The existence and behaviour of “virtual particles” might be another clue that causality does not apply to particles. Myriads of virtual particles constantly flicker into and out of existence everywhere (obtaining the energy to do so from the “vacuum energy” of space, see The Expanding Universe). They are called “virtual” because they cannot be directly detected. Their occurrence was predicted by Heisenberg, and they are found by looking for the real particles and antiparticles they create. (These created particles and antiparticles immediately destroy one another; it is the leftovers from this destruction that scientists observe.) The comings and goings of the unseen originating virtual particles are completely unpredictable from our point of view within the universe. Since the behaviour of these particles is unpredictable, the results they produce are also unpredictable. Causality seems not to come into play on very small events in our universe.

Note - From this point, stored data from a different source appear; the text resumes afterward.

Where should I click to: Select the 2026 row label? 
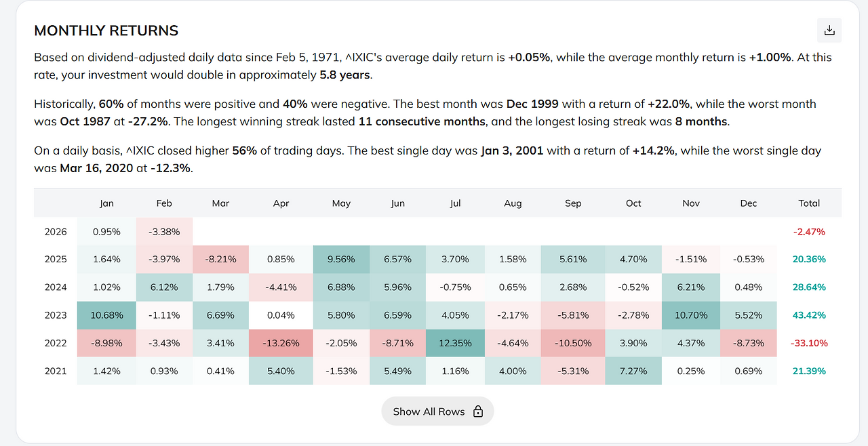(56, 232)
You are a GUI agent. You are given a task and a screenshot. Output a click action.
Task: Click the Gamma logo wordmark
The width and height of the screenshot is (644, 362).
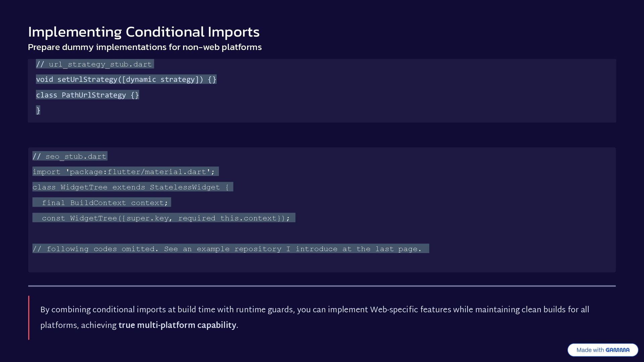[x=618, y=350]
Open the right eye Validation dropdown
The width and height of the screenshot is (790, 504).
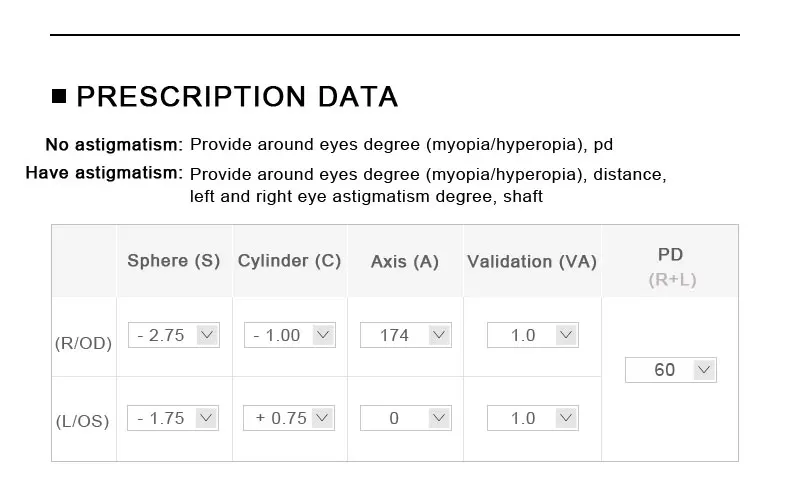pyautogui.click(x=532, y=335)
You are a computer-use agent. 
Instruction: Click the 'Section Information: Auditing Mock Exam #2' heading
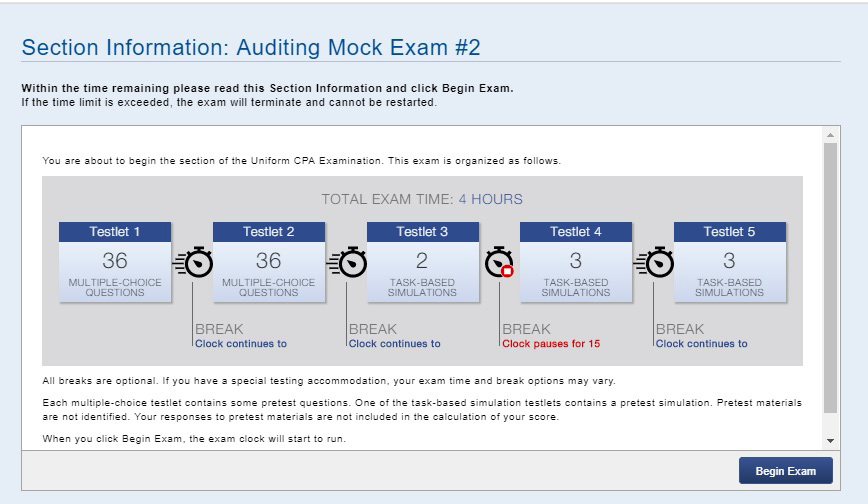pyautogui.click(x=251, y=48)
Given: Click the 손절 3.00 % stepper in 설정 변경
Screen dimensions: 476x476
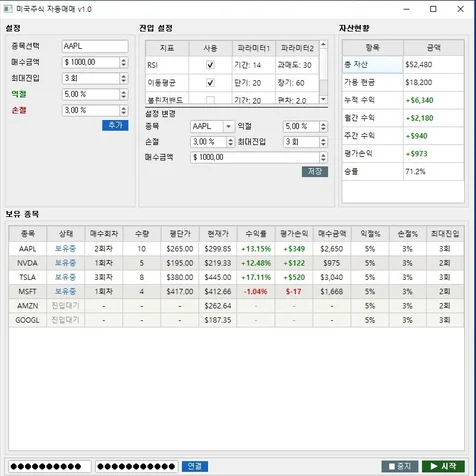Looking at the screenshot, I should [230, 142].
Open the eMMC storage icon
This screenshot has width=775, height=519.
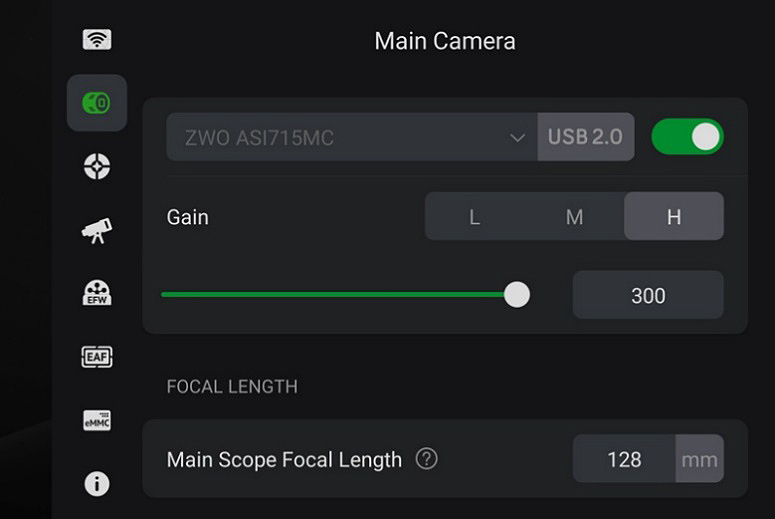(97, 420)
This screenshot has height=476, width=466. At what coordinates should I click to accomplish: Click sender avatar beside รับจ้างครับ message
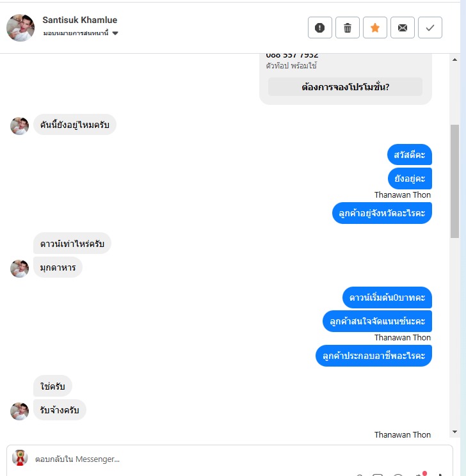coord(19,411)

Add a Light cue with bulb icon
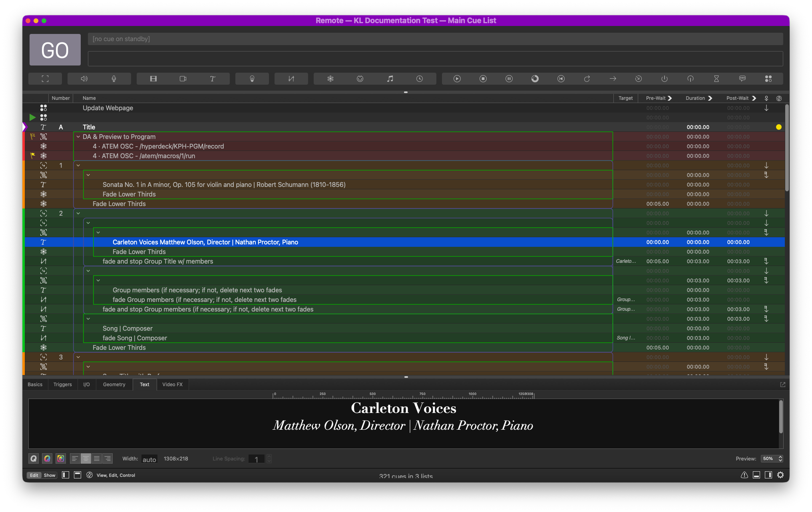(x=252, y=79)
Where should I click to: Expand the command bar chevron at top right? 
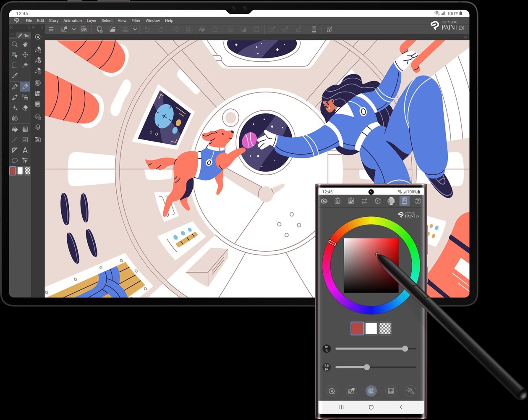coord(465,37)
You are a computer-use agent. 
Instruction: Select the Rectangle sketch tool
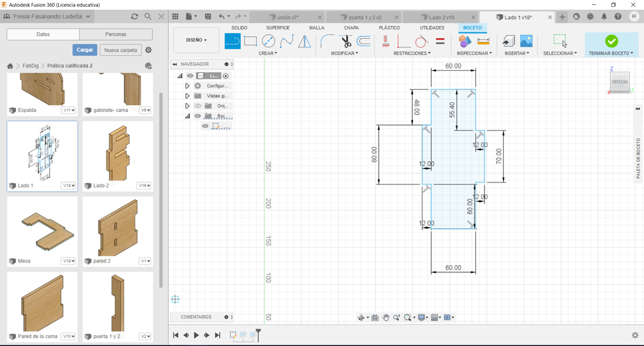pyautogui.click(x=250, y=41)
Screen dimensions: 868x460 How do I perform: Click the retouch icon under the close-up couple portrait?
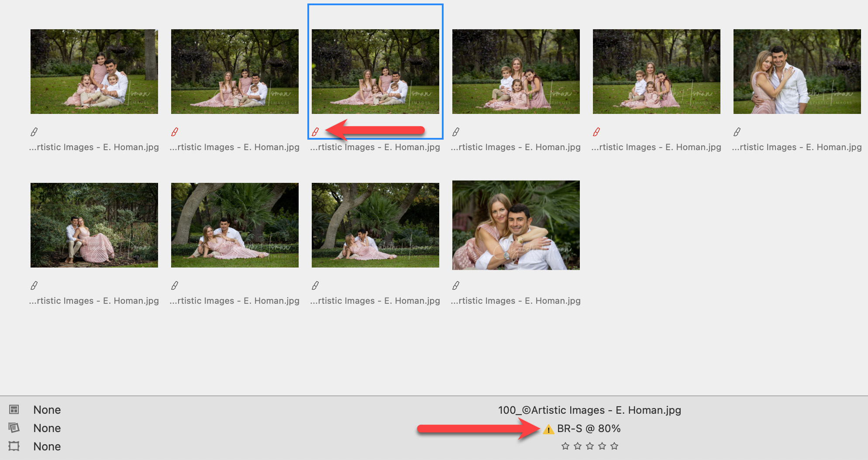[456, 285]
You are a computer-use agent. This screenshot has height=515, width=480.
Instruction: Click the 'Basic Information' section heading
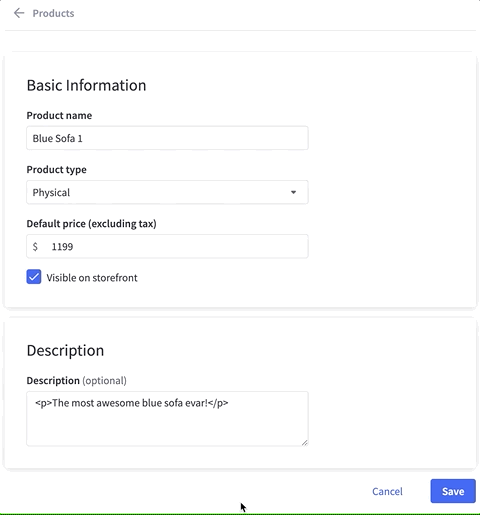pos(86,85)
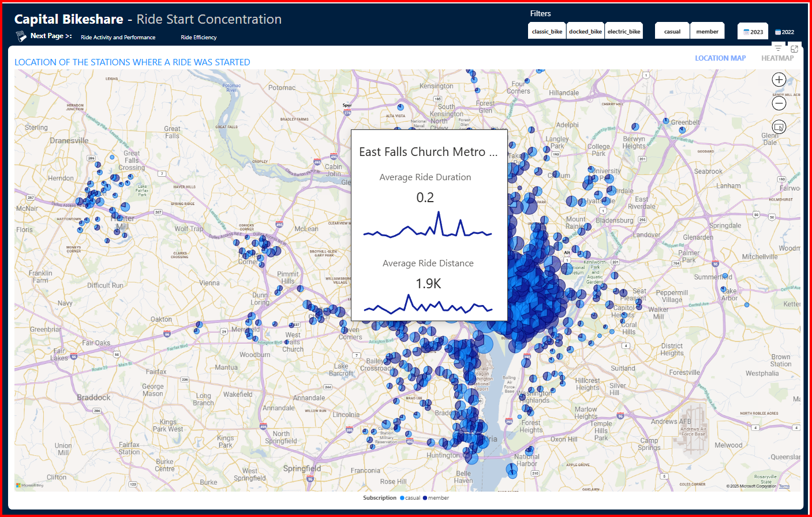Toggle the electric_bike filter

pos(624,32)
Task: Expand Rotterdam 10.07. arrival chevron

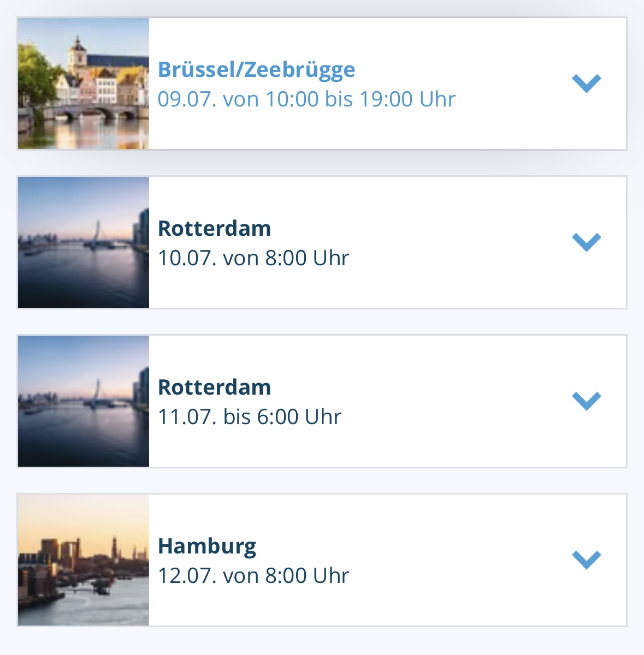Action: (x=587, y=242)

Observations such as these suggest that tiny particles, virtual or real, possess properties that are somewhat different from those exhibited when the same particles form large conglomerations. The observations suggest that, at the grassroots level, only probabilities exist. These probabilities build to become statistical certainties as the particle groupings becomes bigger. Once large enough, their behaviours exhibit the causality upon which the laws of physics depend, and that allows scientists to explain so much. In short, predictable causality is not possible (and absolute certainty does not exist) for events involving objects of small dimensions.
So much for causality. Now, for free will.
Thinking, as we have noted, can actually be observed occurring in the brain. Imaging scans reveal that electrically charged ions travel along neural axons and prompt chemical transmissions across synapses to neighbouring neurons. But ions, we remember from our school science class, are atoms or tiny groups of atoms that have lost or gained electrons. That is, they are very small particles.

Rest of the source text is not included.